Wednesday, May 5, 2010
Posted by Jason Dunn in "Windows Phone Talk" @ 12:00 PM
"Quite frankly, I haven't been this disappointed in a phone in a long time. The list of complaints and missteps far outweighs the positives this time around. The basic concept of a phone focused on social networking is not new, and has been done better by others (Motorola, Palm, HTC). The Kin Loop and Kin Spot are neat concepts, no doubt, but the execution falls far, far short of what others have been able to accomplish." - Eric M. Zeman, phonescoop
"The execution (or lack thereof) on these products makes us legitimately concerned about what the company will do with Windows Phone 7. We can only hope that the similarities between those devices and the Kin handsets don't stretch much further than the "Windows Phone" label, because in our estimation, Kin is one side of the family that needs to be disowned... quickly." - Joshua Topolsky, Engadget
I had the opportunity to hear from the Kin team (back then they were the Pink team) back in November at the Mobius 2009 event - in fact, that's one of the reasons I titled my post "Fascinating, But Little That Can Be Shared". We spent several hours with the Kin team, really diving into what they were doing, but couldn't say anything about it. I knew that the Kin wasn't for me - it lacked too many features I'd want, but I knew exactly who the Kin was for: someone like my younger sister. She's 25 years old (I'm 35), uses a Motorola KRZR and a paper dayplanner, works for a non-profit agency, and is cost-conscious. She's careful about what she spends money on and is heavily into Facebook and texting (like most people her age). A phone like the Kin - a phone focused on social networking and sharing with friends, is exactly the kind of thing she'd love.
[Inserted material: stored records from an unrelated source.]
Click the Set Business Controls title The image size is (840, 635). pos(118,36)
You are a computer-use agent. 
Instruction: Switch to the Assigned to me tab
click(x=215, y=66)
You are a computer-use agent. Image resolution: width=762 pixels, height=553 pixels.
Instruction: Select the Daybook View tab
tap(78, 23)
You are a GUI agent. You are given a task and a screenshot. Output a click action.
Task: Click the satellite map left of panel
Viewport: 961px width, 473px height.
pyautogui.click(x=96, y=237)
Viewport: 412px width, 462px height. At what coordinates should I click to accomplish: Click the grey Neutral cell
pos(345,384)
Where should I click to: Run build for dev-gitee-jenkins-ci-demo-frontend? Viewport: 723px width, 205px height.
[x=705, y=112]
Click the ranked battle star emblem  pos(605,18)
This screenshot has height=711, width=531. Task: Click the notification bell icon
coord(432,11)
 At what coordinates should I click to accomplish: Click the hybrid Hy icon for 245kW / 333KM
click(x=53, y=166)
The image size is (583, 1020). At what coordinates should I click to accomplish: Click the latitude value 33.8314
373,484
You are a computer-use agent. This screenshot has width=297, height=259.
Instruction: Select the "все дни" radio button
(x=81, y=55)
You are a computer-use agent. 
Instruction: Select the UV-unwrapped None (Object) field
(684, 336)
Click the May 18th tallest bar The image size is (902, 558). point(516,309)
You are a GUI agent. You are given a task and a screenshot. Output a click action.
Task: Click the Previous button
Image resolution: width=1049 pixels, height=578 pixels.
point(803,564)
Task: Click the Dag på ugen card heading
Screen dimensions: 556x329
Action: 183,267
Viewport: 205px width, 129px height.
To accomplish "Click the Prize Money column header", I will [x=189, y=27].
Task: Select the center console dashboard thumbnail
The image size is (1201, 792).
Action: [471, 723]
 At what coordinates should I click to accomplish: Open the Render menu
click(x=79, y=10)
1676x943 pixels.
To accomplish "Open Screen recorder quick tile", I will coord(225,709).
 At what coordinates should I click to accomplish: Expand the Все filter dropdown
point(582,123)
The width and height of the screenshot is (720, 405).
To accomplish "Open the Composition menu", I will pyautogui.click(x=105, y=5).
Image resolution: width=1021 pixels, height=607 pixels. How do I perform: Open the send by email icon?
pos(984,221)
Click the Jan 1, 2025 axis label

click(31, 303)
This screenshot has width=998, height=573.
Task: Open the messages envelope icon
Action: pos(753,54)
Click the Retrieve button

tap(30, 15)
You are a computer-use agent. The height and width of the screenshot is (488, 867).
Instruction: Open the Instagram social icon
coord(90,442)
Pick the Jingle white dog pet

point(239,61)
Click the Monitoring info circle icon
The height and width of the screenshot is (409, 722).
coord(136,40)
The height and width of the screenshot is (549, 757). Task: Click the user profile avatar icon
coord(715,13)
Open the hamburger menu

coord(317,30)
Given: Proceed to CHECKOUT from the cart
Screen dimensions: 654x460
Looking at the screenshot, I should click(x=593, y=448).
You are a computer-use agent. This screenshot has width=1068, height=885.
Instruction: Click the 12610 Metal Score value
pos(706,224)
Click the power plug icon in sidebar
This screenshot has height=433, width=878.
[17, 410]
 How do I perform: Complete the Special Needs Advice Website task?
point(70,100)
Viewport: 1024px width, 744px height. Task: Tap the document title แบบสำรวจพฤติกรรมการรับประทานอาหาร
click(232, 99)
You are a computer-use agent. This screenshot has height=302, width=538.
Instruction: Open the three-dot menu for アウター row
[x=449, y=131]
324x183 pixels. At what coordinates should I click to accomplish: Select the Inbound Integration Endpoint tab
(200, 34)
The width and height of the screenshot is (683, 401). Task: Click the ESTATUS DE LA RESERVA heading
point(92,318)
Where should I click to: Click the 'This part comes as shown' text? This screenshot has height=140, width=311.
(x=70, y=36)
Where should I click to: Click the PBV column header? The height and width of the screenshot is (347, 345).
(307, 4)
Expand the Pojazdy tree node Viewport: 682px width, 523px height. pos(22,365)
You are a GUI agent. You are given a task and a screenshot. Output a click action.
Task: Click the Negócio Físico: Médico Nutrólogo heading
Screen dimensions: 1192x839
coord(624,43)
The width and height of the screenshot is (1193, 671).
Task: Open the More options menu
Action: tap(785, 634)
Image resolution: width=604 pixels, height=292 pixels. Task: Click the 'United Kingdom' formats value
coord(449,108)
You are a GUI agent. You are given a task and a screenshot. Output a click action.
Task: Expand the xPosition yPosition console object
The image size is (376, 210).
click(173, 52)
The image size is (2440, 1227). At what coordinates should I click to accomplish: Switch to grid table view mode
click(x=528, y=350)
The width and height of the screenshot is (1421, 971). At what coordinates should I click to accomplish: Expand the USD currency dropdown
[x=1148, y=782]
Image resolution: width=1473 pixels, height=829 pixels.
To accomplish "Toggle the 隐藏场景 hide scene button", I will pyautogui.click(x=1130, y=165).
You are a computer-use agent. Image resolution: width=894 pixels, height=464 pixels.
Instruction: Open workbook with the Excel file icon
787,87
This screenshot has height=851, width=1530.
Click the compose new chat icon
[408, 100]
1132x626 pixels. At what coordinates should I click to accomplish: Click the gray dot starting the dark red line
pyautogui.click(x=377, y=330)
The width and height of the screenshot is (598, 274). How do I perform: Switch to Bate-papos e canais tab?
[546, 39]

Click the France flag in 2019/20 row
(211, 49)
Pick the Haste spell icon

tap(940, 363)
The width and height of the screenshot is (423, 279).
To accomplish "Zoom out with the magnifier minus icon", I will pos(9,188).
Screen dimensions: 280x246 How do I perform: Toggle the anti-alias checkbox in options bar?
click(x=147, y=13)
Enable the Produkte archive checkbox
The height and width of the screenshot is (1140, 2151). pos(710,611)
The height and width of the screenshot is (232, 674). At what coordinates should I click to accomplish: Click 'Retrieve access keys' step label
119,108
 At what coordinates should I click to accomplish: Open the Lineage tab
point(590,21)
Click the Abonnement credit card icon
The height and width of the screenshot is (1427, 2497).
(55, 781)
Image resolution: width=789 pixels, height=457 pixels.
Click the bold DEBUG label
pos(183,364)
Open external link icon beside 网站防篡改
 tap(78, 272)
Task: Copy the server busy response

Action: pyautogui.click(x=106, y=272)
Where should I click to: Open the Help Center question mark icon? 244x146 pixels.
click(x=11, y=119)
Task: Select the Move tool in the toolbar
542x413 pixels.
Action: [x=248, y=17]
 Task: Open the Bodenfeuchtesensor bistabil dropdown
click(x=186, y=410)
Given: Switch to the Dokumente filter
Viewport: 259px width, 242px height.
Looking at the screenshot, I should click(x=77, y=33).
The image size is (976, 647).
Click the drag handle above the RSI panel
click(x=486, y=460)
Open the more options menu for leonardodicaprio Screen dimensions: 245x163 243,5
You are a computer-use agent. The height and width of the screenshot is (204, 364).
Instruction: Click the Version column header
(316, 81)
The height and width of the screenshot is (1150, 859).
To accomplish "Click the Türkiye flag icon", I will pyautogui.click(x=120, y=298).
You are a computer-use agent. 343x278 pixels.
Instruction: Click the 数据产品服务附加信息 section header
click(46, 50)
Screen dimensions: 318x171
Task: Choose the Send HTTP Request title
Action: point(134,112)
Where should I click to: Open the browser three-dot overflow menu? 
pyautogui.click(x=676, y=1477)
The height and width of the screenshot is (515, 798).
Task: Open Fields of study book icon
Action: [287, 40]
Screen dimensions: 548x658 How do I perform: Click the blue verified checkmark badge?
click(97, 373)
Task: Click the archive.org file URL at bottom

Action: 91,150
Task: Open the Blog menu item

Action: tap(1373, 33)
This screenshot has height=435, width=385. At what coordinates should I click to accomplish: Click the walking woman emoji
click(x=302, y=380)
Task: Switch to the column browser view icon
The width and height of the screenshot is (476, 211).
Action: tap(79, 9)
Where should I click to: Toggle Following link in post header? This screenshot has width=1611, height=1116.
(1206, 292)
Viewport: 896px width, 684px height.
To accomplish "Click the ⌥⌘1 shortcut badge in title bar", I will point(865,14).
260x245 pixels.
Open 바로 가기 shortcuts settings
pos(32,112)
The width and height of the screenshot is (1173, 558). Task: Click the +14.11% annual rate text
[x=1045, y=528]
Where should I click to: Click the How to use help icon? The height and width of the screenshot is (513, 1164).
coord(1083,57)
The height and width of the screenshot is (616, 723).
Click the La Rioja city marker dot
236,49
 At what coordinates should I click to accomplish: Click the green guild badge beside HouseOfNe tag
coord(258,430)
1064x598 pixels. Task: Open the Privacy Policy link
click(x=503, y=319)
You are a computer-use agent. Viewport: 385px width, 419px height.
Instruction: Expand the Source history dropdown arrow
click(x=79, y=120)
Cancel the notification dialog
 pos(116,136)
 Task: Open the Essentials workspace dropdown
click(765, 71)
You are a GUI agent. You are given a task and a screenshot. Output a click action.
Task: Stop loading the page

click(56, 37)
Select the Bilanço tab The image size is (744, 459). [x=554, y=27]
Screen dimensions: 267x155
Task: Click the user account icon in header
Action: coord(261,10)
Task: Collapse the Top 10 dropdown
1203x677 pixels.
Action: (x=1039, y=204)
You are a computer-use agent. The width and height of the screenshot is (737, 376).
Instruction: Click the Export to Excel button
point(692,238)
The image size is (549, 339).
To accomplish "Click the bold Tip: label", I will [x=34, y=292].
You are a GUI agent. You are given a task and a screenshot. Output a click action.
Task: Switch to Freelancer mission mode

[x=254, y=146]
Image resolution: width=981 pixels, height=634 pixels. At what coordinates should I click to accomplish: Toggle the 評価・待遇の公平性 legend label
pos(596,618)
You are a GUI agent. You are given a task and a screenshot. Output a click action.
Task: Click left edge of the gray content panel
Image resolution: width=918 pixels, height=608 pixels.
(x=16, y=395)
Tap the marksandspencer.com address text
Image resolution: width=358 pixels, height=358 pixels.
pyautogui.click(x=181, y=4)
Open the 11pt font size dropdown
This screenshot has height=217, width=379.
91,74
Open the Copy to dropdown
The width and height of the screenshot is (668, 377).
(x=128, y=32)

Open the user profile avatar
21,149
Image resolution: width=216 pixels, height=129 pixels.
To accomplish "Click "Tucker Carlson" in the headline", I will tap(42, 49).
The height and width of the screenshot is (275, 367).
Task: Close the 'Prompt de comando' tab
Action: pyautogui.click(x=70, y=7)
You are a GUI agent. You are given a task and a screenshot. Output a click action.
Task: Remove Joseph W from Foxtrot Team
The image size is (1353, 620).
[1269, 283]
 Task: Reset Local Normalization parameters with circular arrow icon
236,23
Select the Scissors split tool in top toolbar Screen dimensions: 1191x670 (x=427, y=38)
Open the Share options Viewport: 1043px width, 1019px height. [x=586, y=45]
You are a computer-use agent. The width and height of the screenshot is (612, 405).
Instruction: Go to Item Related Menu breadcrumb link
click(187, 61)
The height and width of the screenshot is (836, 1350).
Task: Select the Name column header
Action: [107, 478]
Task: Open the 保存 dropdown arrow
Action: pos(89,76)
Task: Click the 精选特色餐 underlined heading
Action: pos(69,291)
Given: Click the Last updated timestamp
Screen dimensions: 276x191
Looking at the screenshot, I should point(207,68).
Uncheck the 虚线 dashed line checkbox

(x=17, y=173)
"Real" smartphones - of any brand - are still too costly for many people. Data plans in North America are still quite expensive - I was overjoyed when my GSM carrier (Rogers) gave me the opportunity to grab a 6 GB data plan for $30/month - so I knew that the key to the Kin being adopted by the target market its aimed at would be the pricing. Microsoft went for an exclusive carrier partnership - we knew that at Mobius - so I thought "OK, they've obviously gone exclusive to ensure a killer voice + data plan". The reality? The pricing plan from Verizon has killed the Kin.
Verizon's pricing plan for the Kin 1 is $49.99 and $99.99 for the Kin 2 - after a $100 rebate mind you - isn't bad. It's not great, but it's not bad. The initial cost of a phone is rarely the issue; it's the cost of using that phone every month, and here's where Verizon put a gun to the head of Microsoft's Kin and pulled the trigger. In addition to a minimum voice plan at $39.99 per month, the Kin requires a smartphone data plan at $29.99 per month. That's $70 per month, MINIMUM, to use the Kin. For a product that's less functional than any smartphone on the market today, Verizon and Microsoft seem to be relying on consumer ignorance to sell the Kin, because only someone ignorant of their other options would get a Kin.
For me, the pricing is where the Kin lives and dies - Microsoft had a golden opportunity to capture a slice of the market above feature phones, but below smartphones, and sadly they've completely blown it - all thanks to their "partner" Verizon. The Kin is going to be released internationally through Vodaphone, so there's a possibility the Kin will see some success in other parts of the world if Vodaphone understands what they need to do, but in North America? The Kin is dead on arrival - and it's a real shame.